ASSIGNMENT – Look below for the line that contains "This screenshot has height=665, width=1083.", then quote it and all the lines after it, exactly, with the pictures left out.

Stored items:
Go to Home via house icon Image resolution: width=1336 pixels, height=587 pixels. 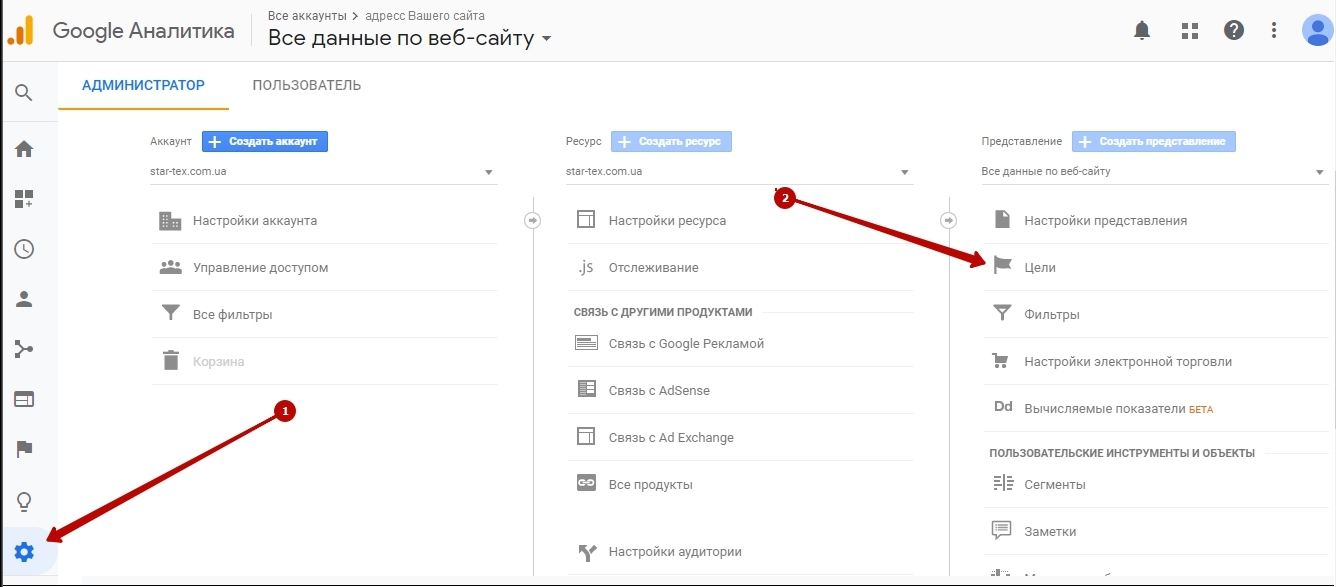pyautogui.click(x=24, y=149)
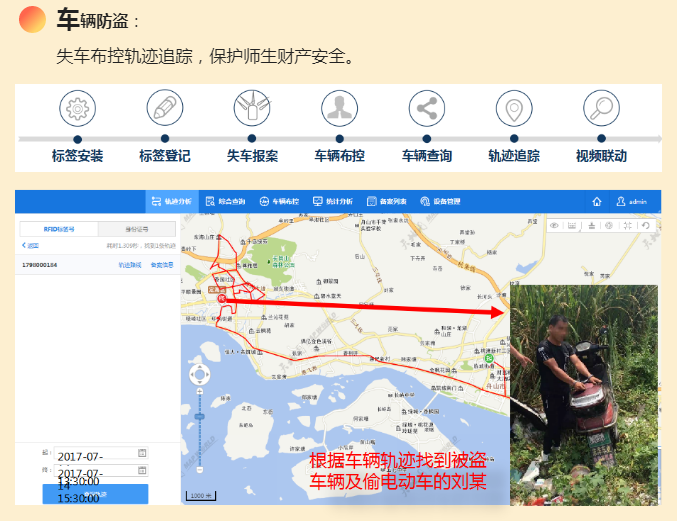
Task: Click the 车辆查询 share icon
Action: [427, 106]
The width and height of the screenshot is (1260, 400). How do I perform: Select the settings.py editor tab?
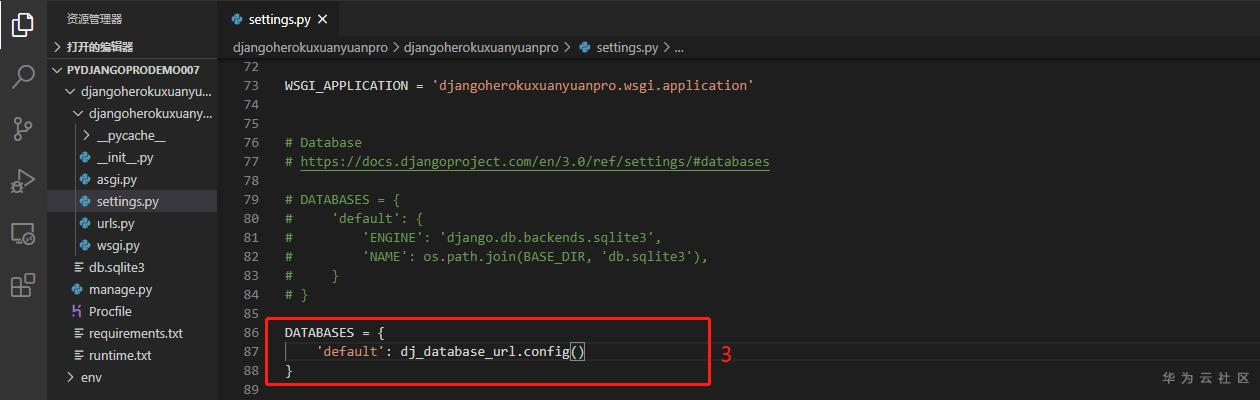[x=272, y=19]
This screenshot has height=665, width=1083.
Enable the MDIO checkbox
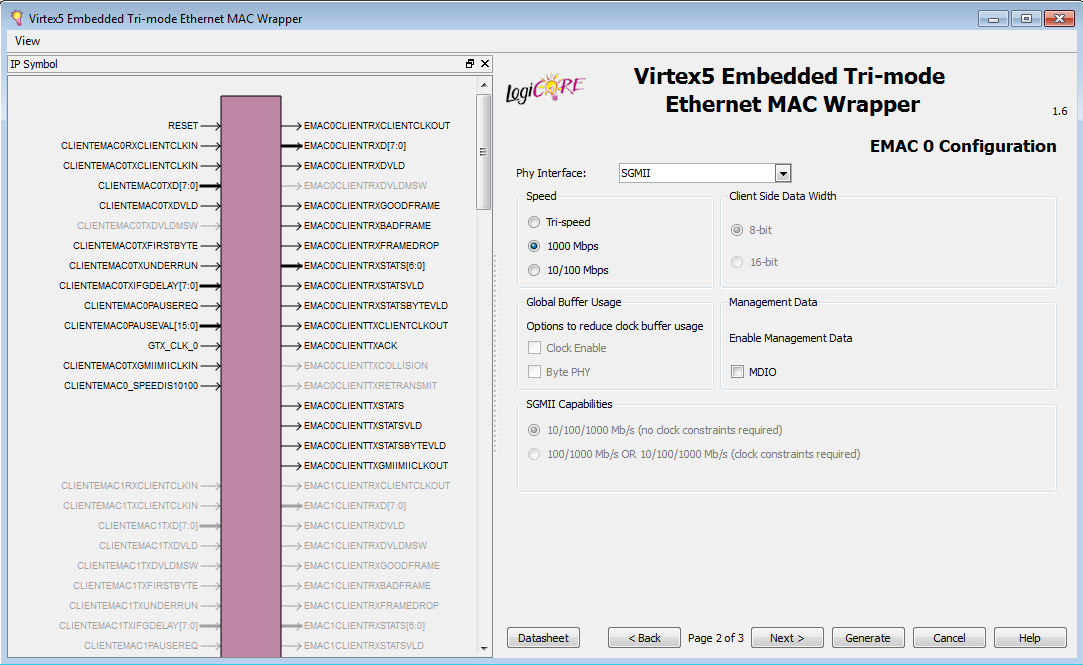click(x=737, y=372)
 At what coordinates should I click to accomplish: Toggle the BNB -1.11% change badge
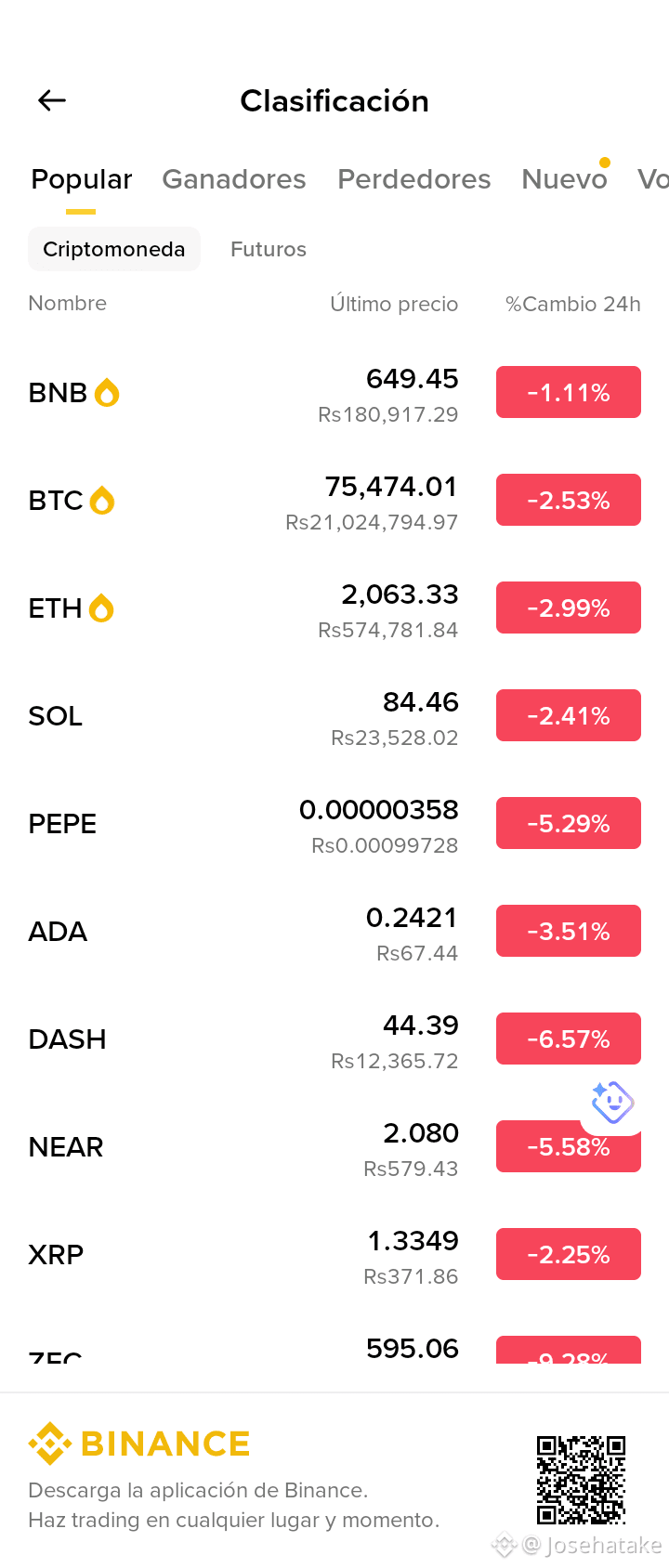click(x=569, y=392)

RESULT OF THE TASK –
This screenshot has height=665, width=1083.
Enable the MDIO checkbox
click(x=737, y=372)
 At what coordinates should I click to accomplish: Toggle the BNB -1.11% change badge
click(x=569, y=392)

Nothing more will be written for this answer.